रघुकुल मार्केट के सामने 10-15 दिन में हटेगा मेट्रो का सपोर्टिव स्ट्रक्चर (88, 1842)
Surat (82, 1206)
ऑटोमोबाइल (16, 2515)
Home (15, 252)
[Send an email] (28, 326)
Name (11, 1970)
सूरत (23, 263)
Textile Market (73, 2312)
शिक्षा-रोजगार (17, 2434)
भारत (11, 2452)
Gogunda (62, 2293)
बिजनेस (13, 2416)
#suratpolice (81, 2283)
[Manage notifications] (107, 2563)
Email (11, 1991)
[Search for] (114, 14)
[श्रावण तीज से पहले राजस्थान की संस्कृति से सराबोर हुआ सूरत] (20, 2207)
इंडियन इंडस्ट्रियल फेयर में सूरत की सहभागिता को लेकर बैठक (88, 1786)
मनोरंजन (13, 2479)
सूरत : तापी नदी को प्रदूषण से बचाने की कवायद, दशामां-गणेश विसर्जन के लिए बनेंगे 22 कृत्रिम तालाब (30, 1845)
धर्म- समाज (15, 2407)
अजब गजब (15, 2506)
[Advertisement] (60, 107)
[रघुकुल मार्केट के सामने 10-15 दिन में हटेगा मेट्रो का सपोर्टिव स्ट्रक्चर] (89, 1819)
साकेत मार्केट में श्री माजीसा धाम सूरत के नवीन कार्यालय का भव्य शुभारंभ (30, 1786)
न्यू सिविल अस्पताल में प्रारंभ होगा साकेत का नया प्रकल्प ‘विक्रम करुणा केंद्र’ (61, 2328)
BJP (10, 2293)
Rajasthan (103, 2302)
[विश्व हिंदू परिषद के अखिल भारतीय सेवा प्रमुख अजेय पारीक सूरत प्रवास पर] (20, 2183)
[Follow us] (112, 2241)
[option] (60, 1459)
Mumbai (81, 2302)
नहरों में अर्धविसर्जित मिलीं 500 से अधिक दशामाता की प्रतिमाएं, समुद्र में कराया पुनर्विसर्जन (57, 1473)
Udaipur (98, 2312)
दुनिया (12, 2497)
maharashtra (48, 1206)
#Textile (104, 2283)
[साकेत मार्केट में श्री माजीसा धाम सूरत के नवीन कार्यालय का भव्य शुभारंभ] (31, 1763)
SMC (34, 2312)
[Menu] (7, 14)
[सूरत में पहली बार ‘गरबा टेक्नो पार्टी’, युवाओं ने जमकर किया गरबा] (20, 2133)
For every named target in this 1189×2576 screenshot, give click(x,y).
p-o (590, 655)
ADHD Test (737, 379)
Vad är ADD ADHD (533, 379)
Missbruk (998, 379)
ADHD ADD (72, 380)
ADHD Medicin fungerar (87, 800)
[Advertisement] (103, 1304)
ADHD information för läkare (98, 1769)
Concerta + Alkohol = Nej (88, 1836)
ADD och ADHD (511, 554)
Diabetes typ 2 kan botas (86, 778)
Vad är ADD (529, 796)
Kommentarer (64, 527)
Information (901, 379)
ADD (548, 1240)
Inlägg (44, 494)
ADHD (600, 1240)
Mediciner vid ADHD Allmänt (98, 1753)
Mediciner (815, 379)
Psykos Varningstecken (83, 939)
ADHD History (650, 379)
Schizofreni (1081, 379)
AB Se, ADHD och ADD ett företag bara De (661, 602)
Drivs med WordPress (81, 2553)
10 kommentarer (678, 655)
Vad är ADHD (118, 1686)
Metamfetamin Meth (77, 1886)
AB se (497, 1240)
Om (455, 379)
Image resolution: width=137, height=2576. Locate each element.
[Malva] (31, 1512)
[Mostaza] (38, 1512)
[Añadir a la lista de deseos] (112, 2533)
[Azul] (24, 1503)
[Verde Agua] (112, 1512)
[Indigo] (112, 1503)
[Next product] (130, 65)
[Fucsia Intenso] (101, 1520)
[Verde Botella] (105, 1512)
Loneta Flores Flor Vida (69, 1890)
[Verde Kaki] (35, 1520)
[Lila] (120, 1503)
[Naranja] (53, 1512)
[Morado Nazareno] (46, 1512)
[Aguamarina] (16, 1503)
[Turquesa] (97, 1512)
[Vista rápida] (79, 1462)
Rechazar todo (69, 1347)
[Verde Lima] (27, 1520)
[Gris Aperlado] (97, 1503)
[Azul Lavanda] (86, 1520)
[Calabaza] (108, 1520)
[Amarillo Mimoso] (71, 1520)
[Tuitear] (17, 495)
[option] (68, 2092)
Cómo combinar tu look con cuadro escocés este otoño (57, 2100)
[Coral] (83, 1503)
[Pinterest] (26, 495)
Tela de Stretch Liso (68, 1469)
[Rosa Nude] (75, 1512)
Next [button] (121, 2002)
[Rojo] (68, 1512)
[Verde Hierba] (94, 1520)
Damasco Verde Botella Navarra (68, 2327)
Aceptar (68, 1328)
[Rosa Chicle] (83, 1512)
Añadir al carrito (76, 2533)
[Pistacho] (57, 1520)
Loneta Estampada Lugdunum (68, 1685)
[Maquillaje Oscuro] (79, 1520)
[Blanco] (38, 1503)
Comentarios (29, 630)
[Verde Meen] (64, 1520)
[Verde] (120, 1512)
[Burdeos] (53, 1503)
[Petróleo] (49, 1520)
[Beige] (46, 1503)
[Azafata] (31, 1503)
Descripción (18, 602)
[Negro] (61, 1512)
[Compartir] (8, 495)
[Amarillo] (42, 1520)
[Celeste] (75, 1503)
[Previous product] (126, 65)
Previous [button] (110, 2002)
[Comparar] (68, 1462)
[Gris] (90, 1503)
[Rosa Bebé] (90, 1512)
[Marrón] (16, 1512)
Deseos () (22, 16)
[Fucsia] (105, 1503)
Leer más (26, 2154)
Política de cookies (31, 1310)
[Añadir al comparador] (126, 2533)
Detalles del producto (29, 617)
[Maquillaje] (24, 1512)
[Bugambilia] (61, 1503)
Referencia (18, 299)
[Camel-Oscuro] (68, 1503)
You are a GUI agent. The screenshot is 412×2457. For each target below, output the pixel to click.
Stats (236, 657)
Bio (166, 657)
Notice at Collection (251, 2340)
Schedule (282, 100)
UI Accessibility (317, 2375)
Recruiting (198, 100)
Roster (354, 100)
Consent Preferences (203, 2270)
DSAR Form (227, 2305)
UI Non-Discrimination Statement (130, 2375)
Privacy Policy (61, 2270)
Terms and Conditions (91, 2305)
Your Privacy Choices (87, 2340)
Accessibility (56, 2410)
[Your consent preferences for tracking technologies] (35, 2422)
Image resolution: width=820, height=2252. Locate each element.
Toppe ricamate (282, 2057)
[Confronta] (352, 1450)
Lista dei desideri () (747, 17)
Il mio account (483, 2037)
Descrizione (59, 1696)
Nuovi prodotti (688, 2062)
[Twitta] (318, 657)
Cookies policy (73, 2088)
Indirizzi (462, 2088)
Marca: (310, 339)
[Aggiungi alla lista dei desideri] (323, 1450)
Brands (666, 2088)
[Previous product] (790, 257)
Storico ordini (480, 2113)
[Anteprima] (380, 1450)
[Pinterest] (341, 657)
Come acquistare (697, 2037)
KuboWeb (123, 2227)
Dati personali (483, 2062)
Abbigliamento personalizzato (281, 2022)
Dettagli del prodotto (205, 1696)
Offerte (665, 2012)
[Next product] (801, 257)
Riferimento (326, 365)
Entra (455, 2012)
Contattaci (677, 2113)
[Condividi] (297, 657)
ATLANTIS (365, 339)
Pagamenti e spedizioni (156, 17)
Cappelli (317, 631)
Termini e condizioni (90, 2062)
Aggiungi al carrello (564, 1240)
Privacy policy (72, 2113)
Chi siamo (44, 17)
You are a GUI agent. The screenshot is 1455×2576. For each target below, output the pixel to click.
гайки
= = = = = = =
Task objective :: Please give again the lines above between the line holding "Dettagli del prodotto (205, 1696)" and the line holding "Chi siamo (44, 17)", inclusive, exactly as they are and with nothing added.

Exercise response ::
Dettagli del prodotto (205, 1696)
Offerte (665, 2012)
[Next product] (801, 257)
Riferimento (326, 365)
Entra (455, 2012)
Contattaci (677, 2113)
[Condividi] (297, 657)
ATLANTIS (365, 339)
Pagamenti e spedizioni (156, 17)
Cappelli (317, 631)
Termini e condizioni (90, 2062)
Aggiungi al carrello (564, 1240)
Privacy policy (72, 2113)
Chi siamo (44, 17)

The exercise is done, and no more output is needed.